The required answer is the data below, restated word for word with images omitted.

+++ GIVEN RECORDS +++

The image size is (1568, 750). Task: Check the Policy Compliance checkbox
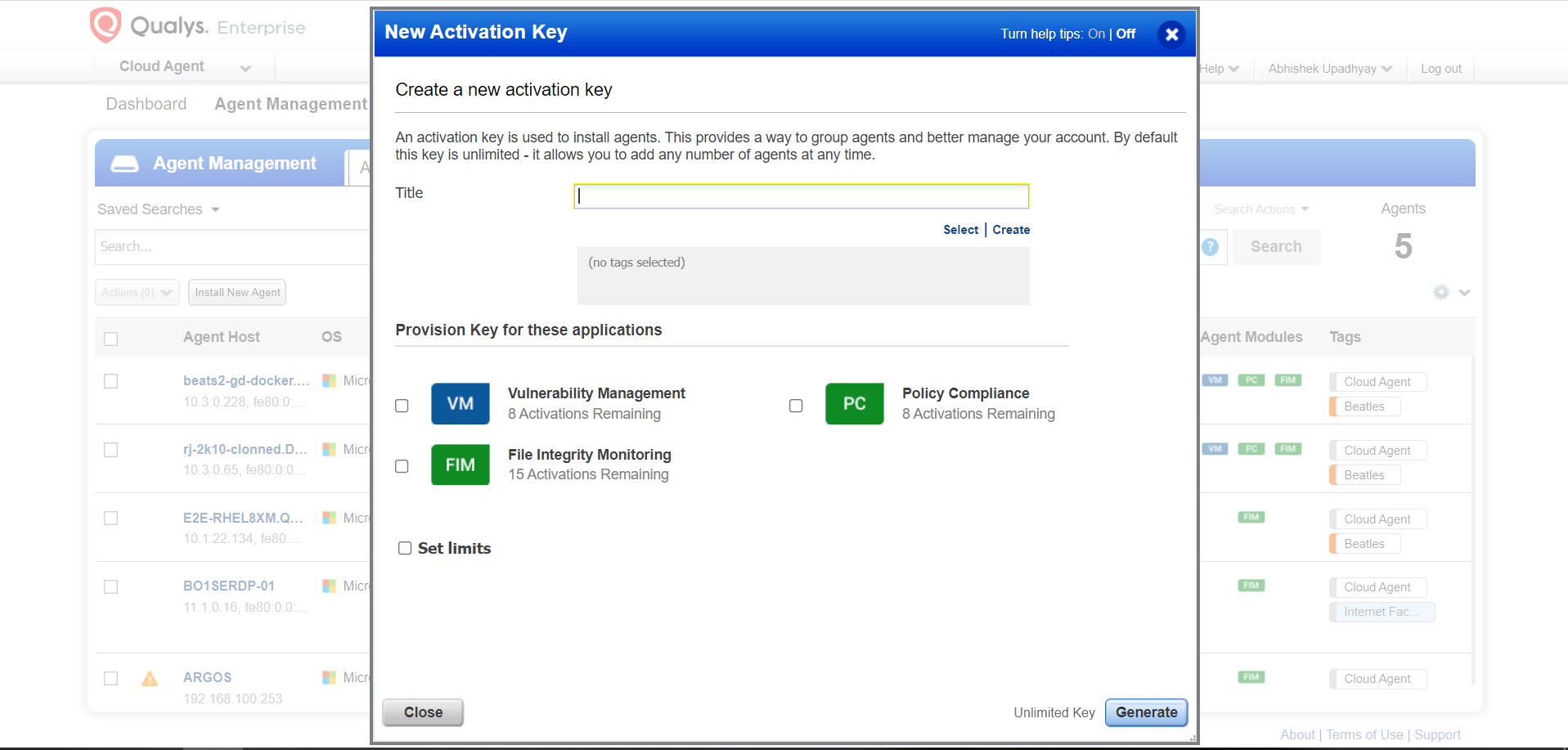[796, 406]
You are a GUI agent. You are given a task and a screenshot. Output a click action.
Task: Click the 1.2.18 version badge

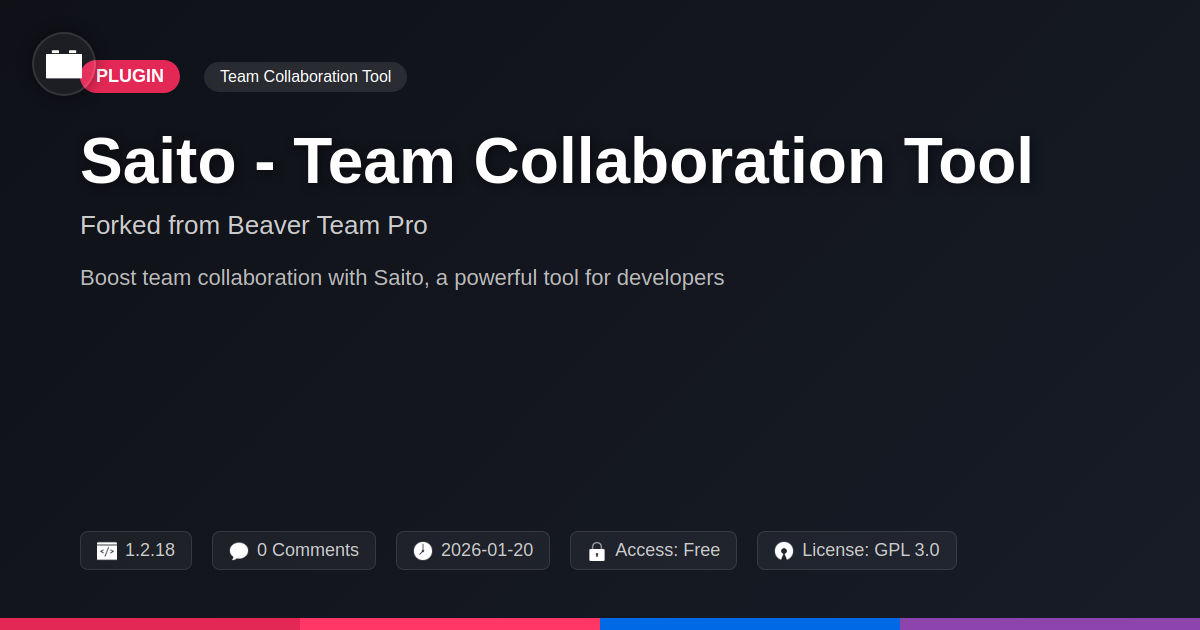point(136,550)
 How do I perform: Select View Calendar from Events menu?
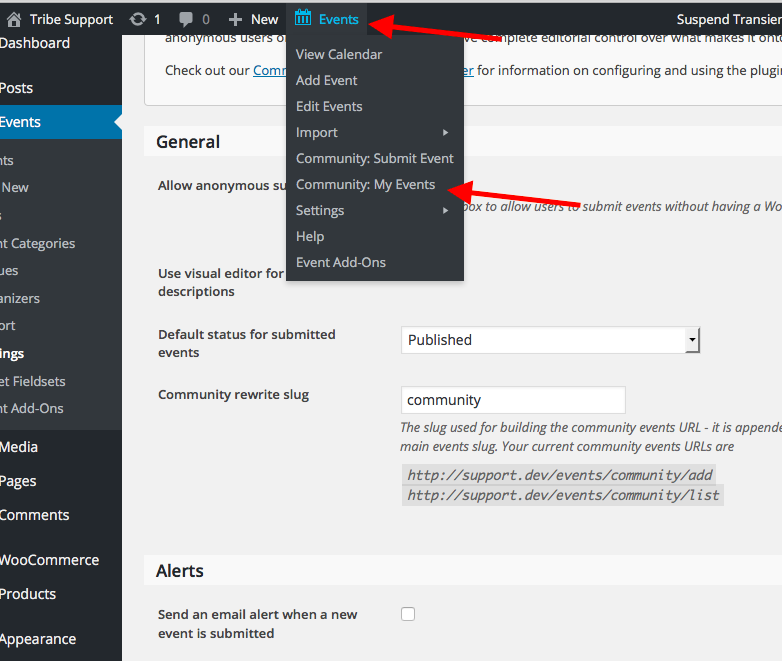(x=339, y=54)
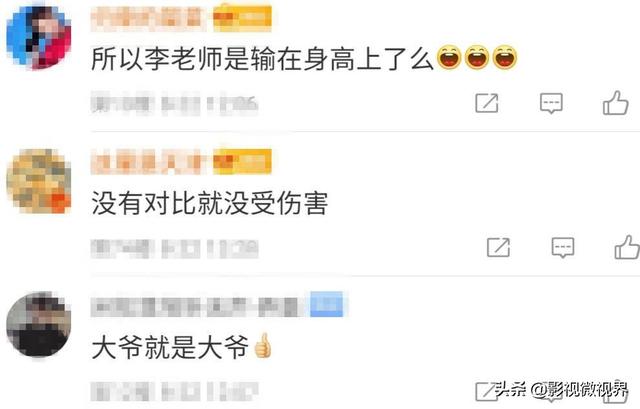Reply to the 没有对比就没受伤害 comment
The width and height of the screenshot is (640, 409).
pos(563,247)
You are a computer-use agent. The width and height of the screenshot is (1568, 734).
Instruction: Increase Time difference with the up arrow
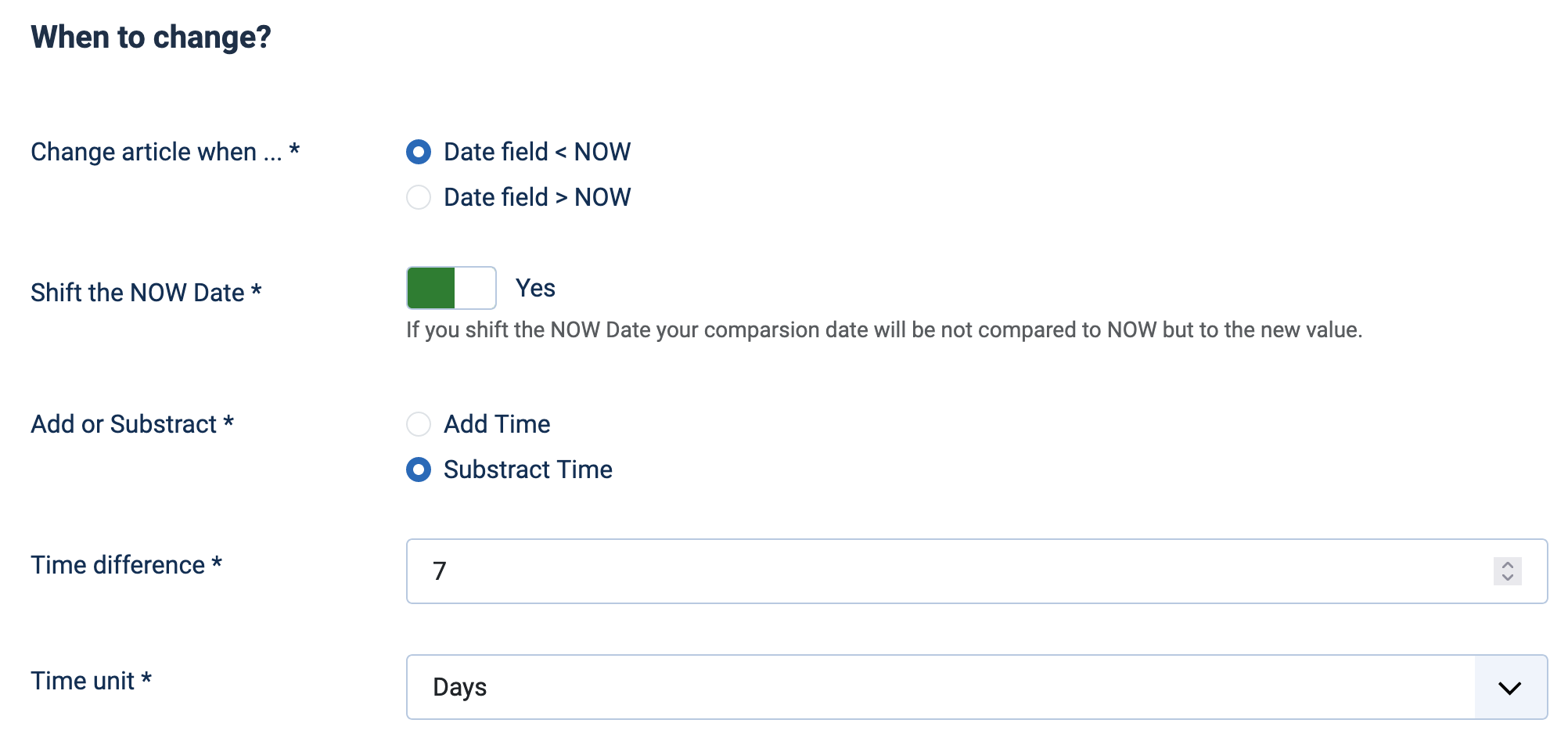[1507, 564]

+++

▸ **ANSWER FOR THIS EXERCISE**:
The image size is (1568, 750). Task: Check the Policy Compliance checkbox
[796, 406]
You are a GUI agent. You are given a task and a screenshot. Output a click action.
Task: Click the 1.2.18 version badge

point(136,550)
 How do I perform: Select View Calendar from Events menu?
(x=339, y=54)
Reply to the 没有对比就没受伤害 comment
The width and height of the screenshot is (640, 409).
pos(563,247)
You are a computer-use agent. The width and height of the screenshot is (1568, 734).
Instruction: Increase Time difference with the up arrow
[1507, 564]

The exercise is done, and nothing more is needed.